-- Data shown follows --
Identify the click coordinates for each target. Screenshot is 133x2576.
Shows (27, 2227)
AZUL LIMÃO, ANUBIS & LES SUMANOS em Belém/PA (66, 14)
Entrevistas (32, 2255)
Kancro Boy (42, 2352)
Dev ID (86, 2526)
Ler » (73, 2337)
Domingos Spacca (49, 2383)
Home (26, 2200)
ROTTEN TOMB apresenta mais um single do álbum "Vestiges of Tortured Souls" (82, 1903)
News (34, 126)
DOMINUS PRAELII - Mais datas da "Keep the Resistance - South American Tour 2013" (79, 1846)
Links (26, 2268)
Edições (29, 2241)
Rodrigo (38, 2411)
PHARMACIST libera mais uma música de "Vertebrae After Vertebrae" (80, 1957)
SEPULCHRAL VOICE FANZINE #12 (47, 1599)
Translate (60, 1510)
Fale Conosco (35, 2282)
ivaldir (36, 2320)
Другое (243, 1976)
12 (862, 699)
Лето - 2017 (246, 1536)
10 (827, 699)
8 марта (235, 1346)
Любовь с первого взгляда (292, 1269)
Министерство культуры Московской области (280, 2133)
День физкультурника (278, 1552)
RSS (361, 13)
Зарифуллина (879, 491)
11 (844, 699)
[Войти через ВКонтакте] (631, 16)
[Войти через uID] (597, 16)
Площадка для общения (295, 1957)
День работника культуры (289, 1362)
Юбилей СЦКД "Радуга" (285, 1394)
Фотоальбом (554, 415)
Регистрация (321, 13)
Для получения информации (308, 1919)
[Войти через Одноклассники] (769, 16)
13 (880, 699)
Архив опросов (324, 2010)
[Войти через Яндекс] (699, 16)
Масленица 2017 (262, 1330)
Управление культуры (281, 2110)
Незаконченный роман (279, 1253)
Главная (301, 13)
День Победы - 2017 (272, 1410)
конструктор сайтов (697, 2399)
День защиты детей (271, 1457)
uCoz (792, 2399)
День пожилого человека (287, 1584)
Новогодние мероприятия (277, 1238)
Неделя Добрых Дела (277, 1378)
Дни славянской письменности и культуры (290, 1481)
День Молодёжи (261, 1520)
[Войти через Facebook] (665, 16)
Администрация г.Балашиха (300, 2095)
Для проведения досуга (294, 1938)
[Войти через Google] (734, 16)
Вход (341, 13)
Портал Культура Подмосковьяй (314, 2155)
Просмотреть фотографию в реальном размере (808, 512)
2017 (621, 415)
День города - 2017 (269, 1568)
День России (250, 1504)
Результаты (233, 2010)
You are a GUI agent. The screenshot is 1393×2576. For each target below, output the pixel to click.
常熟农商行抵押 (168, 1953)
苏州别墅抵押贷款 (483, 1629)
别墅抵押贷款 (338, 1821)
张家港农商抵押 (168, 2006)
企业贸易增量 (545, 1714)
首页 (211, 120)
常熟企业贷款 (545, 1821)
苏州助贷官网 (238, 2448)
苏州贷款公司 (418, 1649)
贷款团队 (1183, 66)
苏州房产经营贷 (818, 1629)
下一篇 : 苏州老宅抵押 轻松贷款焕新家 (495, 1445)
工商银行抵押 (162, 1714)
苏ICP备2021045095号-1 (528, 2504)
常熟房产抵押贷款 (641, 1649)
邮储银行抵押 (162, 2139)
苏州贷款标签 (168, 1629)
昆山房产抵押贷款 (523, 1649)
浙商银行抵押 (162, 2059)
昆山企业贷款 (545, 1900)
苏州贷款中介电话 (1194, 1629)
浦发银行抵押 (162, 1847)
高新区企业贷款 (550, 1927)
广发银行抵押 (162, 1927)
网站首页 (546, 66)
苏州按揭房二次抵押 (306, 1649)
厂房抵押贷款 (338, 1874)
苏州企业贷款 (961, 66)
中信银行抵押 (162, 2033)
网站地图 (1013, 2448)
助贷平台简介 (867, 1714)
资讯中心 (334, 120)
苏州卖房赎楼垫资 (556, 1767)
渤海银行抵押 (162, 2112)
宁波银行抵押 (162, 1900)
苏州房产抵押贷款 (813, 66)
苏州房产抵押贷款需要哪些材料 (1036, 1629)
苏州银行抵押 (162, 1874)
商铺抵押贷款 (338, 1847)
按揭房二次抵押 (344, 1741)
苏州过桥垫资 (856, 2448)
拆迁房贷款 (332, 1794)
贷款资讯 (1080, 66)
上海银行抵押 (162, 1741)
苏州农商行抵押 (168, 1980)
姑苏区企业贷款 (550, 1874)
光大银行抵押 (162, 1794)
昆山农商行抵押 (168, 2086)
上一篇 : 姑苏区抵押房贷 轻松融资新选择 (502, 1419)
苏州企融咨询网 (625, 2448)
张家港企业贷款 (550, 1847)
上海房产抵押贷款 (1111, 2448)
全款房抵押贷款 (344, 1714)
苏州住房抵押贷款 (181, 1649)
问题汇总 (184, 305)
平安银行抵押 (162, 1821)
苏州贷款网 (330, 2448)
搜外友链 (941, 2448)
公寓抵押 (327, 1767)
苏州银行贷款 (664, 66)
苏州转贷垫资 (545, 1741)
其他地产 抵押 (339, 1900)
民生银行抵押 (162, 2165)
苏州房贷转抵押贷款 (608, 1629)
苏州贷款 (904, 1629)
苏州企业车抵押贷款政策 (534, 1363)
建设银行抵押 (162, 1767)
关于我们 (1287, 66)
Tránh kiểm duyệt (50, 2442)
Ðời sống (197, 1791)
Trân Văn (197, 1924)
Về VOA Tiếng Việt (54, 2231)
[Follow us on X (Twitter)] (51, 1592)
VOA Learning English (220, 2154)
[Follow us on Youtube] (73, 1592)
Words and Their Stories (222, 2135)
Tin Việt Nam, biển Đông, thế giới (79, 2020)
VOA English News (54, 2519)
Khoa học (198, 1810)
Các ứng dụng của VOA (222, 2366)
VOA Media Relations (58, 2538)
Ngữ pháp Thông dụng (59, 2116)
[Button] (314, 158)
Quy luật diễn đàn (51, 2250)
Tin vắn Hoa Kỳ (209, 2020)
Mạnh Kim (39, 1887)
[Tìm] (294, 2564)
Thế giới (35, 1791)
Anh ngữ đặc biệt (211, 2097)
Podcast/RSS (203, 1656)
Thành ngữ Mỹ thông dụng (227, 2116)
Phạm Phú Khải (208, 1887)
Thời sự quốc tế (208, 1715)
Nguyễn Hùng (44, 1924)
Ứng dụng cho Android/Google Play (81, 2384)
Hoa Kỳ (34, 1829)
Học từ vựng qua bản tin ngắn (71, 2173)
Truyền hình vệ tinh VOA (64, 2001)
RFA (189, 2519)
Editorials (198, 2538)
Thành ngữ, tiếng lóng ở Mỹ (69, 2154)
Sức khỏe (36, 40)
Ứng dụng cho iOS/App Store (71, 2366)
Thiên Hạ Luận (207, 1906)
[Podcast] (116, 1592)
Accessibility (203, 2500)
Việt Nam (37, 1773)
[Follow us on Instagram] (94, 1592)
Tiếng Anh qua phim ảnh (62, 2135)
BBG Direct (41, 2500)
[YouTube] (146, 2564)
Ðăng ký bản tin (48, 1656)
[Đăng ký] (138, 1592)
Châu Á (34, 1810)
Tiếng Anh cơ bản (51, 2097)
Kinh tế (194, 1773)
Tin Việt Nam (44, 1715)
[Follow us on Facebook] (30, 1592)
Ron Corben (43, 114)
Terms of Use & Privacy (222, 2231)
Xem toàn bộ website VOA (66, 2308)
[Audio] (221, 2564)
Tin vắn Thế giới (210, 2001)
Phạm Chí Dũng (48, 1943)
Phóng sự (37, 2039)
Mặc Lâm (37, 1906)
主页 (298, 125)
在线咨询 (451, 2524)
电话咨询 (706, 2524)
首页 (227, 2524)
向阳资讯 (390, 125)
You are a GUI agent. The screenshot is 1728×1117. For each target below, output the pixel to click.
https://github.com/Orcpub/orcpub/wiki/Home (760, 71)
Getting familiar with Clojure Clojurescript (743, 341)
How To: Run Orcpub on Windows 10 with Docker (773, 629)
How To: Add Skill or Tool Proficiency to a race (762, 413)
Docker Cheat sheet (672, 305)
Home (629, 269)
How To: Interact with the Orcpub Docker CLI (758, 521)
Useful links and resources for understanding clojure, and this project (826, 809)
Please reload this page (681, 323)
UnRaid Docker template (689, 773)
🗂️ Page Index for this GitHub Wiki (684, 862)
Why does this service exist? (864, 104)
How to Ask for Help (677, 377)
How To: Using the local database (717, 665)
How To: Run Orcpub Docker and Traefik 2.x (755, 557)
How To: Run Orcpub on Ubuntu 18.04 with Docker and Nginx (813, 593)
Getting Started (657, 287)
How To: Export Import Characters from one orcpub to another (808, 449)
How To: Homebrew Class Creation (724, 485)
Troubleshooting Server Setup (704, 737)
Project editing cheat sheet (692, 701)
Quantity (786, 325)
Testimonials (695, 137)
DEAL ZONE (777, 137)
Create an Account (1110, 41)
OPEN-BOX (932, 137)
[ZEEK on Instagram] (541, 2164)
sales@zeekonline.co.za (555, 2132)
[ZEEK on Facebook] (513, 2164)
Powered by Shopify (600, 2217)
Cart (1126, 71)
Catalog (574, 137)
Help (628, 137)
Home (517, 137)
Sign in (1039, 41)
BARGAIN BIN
-- Data shown concluded --
▸ **What is required**
Print, please, the lines from the first line of the material through the line that contains "Регистрация (321, 13)", exactly as written and with nothing added.

▸ **Exercise answer**
Identify the click coordinates for each target. Screenshot is 133x2576.
Shows (27, 2227)
AZUL LIMÃO, ANUBIS & LES SUMANOS em Belém/PA (66, 14)
Entrevistas (32, 2255)
Kancro Boy (42, 2352)
Dev ID (86, 2526)
Ler » (73, 2337)
Domingos Spacca (49, 2383)
Home (26, 2200)
ROTTEN TOMB apresenta mais um single do álbum "Vestiges of Tortured Souls" (82, 1903)
News (34, 126)
DOMINUS PRAELII - Mais datas da "Keep the Resistance - South American Tour 2013" (79, 1846)
Links (26, 2268)
Edições (29, 2241)
Rodrigo (38, 2411)
PHARMACIST libera mais uma música de "Vertebrae After Vertebrae" (80, 1957)
SEPULCHRAL VOICE FANZINE #12 (47, 1599)
Translate (60, 1510)
Fale Conosco (35, 2282)
ivaldir (36, 2320)
Другое (243, 1976)
12 (862, 699)
Лето - 2017 (246, 1536)
10 (827, 699)
8 марта (235, 1346)
Любовь с первого взгляда (292, 1269)
Министерство культуры Московской области (280, 2133)
День физкультурника (278, 1552)
RSS (361, 13)
Зарифуллина (879, 491)
11 (844, 699)
[Войти через ВКонтакте] (631, 16)
[Войти через uID] (597, 16)
Площадка для общения (295, 1957)
День работника культуры (289, 1362)
Юбилей СЦКД "Радуга" (285, 1394)
Фотоальбом (554, 415)
Регистрация (321, 13)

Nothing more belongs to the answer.